The recent issue with United Airlines removing a paying customer from an overbooked flight to make room for employees that needed to be at their next assignment, shows the current viewpoint many, if not most, large corporations take toward their customers. They are just dollars (profit to be made) instead of human beings.
I was raised in a time, not that long ago, where customer satisfaction was a huge and sincere concern. I have personally seen businessmen that I worked for or with, actually loose money on a deal to make sure the customer felt as if they were treated fairly. In most of those instances, the businessman had actually done nothing wrong, but their reputation was important enough that they were willing to go above and beyond to keep from having even the perception that a customer might be dissatisfied.
Today if you ask a corporate executive how important the reputation of their organization is, you will most likely be told that is THE most important thing, but yet you see United Airlines removing paying customers to improve profit.
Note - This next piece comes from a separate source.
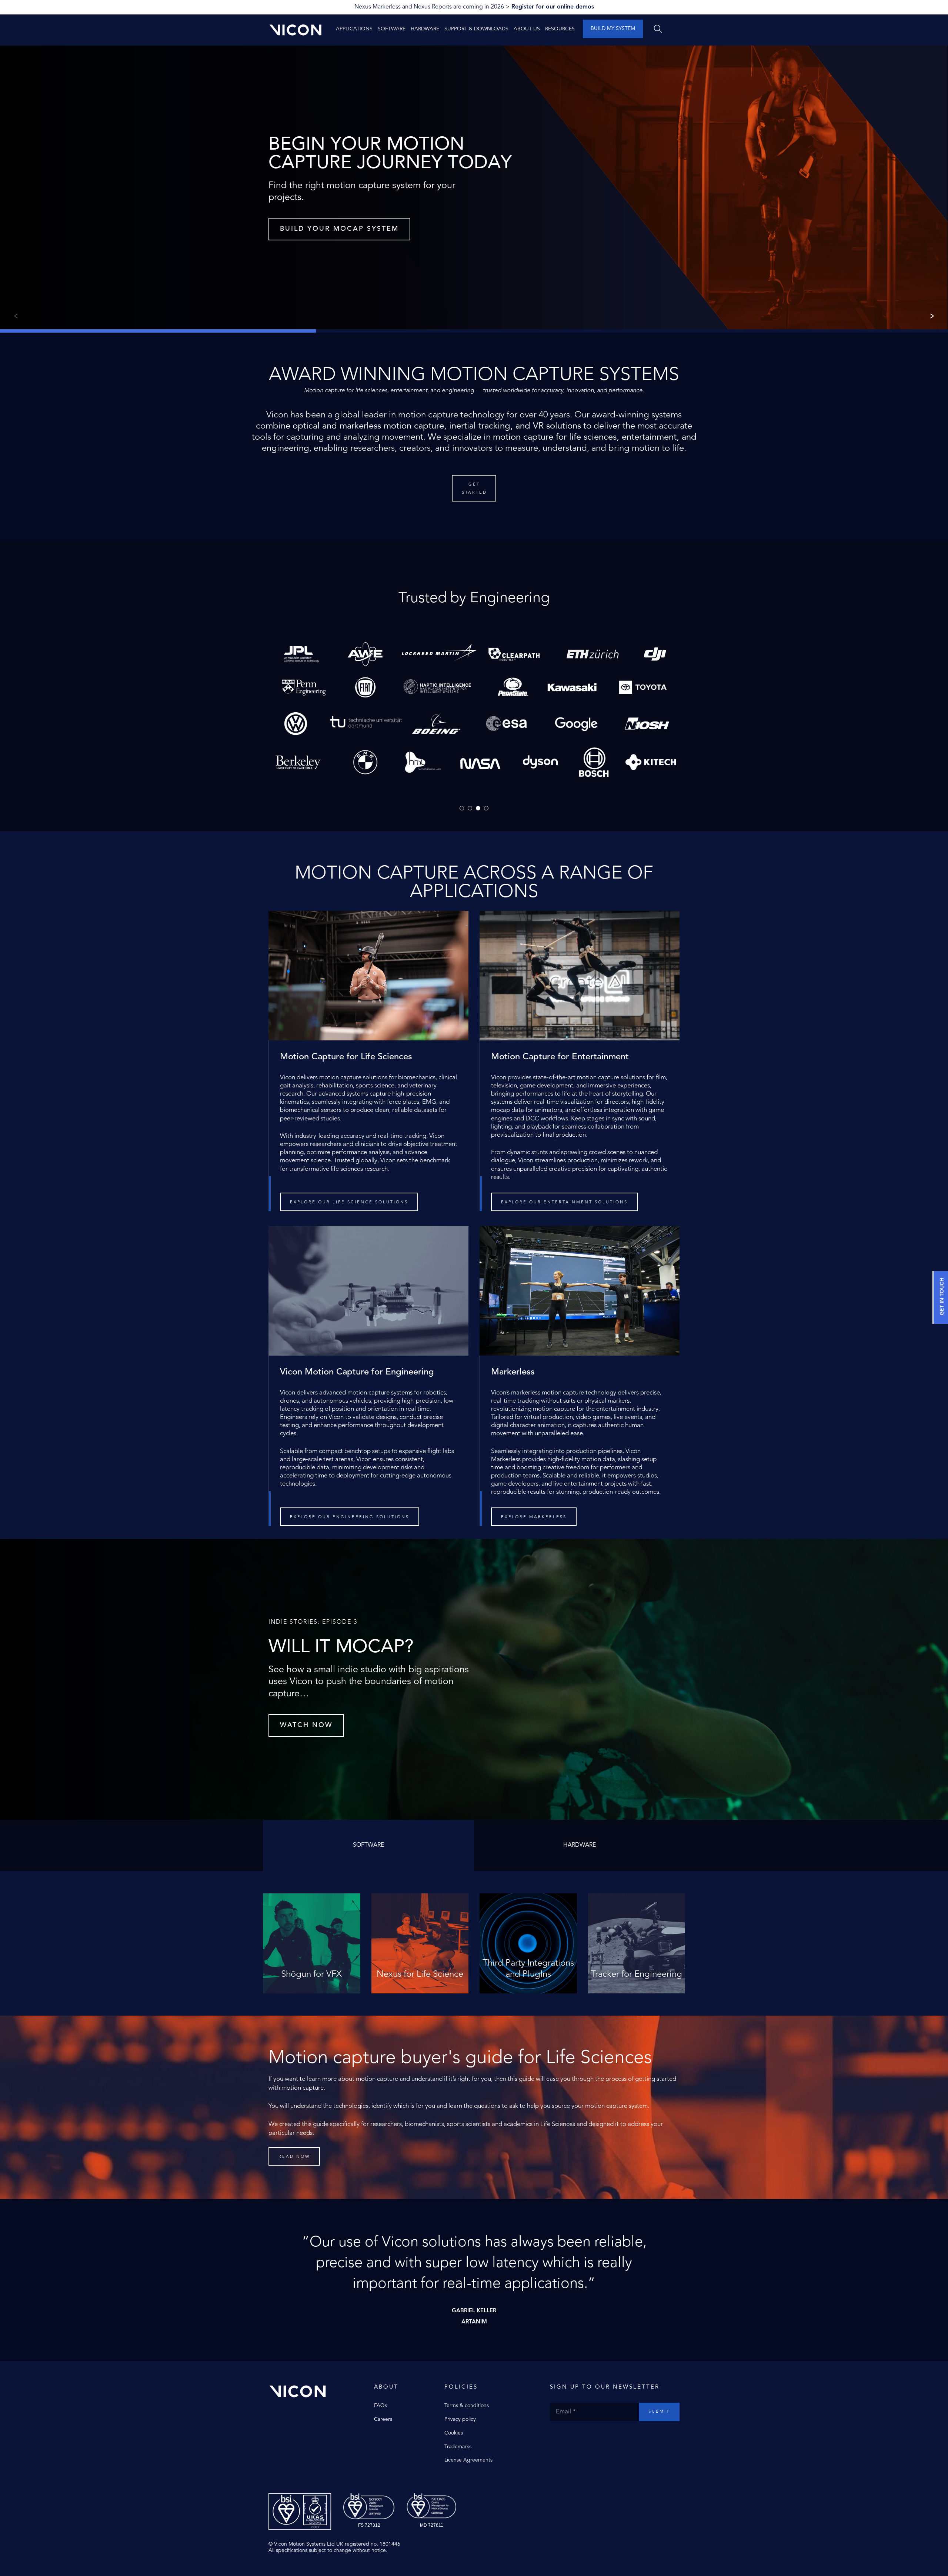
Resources (560, 28)
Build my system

There by proving profit outweighs customer service.
In retrospect they could have bought first class tickets on another carrier, or for that matter chartered a plane to fly their crew to Louisville and be money ahead. A charter would probably cost in excess of $20,000 dollars but now, they will most likely pay hundreds of thousands, if not millions of dollars in settlement and legal costs. Not to mention the damage they have done to the “Brand” that is supposed to be so important.
But I digress, the point is that they have so deeply ingrained “profit above all else” into their personnel, that they have effectively stymied common sense. Company policy and profitability are THE main focus of mid-level management, instead of “what is this going to do to our company’s reputation”. Most likely their incomesdare directly tied to profitability through bonuses or wage scale. There is a very good likelihood that the personnel at the plane had reached the maximum dollar value allowed to be offered for voluntary dislocation by their supervision and therefore felt they had to go to the next level, which was physical removal of the person refusing to cooperate.